Friday, August 19, 2016

What I Learned This Week - 8/19/16

  1.  482 days until Star Wars - Episode VIII is in theaters.
  2. In 1983, the average life expectancy of a person with Down Syndrome was only 25 years old, today it is now 60 years old.
  3. A “lethal dose” of anything could also be considered a “lifetime supply”.
  4. My 5-year-old self would be very disappointed with the fact that his future includes people fighting over wall outlets to charge cigarettes and books.
  5. I am glad the yawn is the only bodily function that is contagious.
  6. According to my middle daughter, being called “short” is a sign people are just upset that there is not more of you.
  7. I’m fairly certain the inventor of Twizzlers never tasted a strawberry.
  8. If soap actually works, I’m not sure why we need touch free soap dispensers.
  9. Apparently, the goal in life is to make as many people as sad as possible when you die.
  10. According to my youngest, one can only ran through campgrounds – because it is past tents. #ISeeWhatSheDidThere
  11. I agree that the last day of the Olympics should be all the gold medalists playing dodgeball until we have one ultimate champion.
  12. “Pureed nut spread with a grape relish reduction paired with a brioche bun” is a very fancy way to say “peanut butter and jelly sandwhich”. “
  13. “Photoshopping-Donald-Trumps-lips-onto-puffer-fish” is a thing.

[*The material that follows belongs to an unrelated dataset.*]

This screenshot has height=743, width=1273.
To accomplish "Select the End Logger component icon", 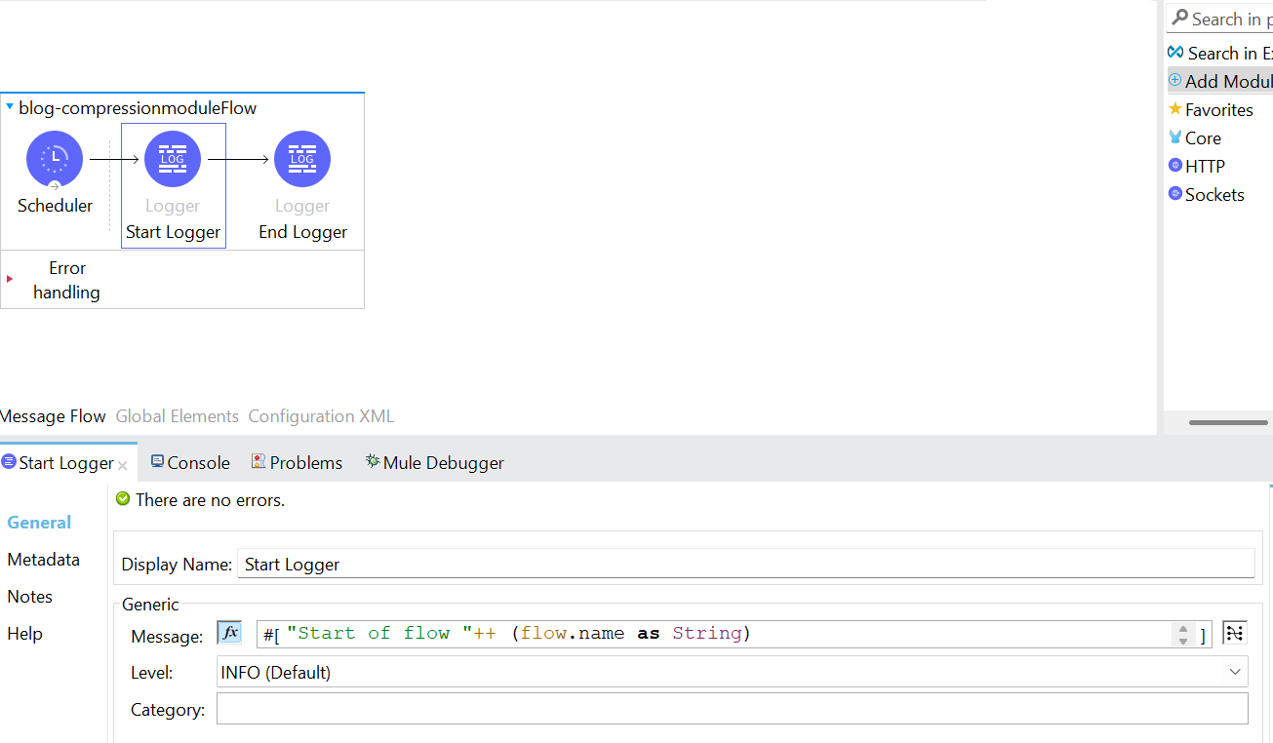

  14. I laugh too hard at the message that appears when I rename a Pokeman Go character to an infectious disease and then transfer it to the professor. #ScienceThat #YesImSure
  15. “Temporary-tattoo-wireless-user-interfaces” are a thing. #NotXboxCompatible
  16. Panda Express introduced a new eating utensil that is half Chopsticks and half fork and named it the, “chork”) - providing proof that evolution can actually go backwards.
  17. According to a Facebook data analysis, dog owners have more friends and cat owners get invited to more parties because everyone uses Facebook as a calendar. #MostCatPeopleAreSingle
  18. Astronomers have discovered an “object” beyond the planet Neptune that orbits the in the opposite direction Sun (and on an angle) of all other “objects”. #NamedNiku #AliensAreComing
  19. Jupiter doesn’t technically orbit the Sun. #NoReallyLookItUp
  20. Employees that submit their two-weeks-notice in the form of a “sorry for your loss” card don’t realize how much work I can pile on in two weeks.

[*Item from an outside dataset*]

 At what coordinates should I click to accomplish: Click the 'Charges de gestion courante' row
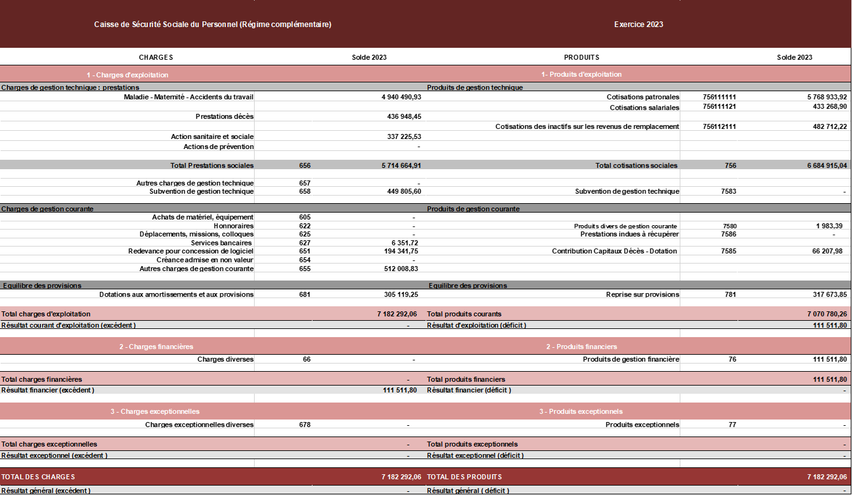(48, 209)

  21. It’s not illegal to tell a ghost story when a police officer shines a flashlight in your face….just not recommended.
  22. If you text your boss that you can’t come in, followed by the poop emoji, there will be no follow up questions.
  23. According to a coworker, all toys should be designed that when a child plays with them over a whispering level the toy would spontaneously combust.
  24. According to a nurse at the Airport, it should be mandatory that all doctors should text their mothers with the opening statement, “Mom, don’t freak out, but I’m in the hospital”.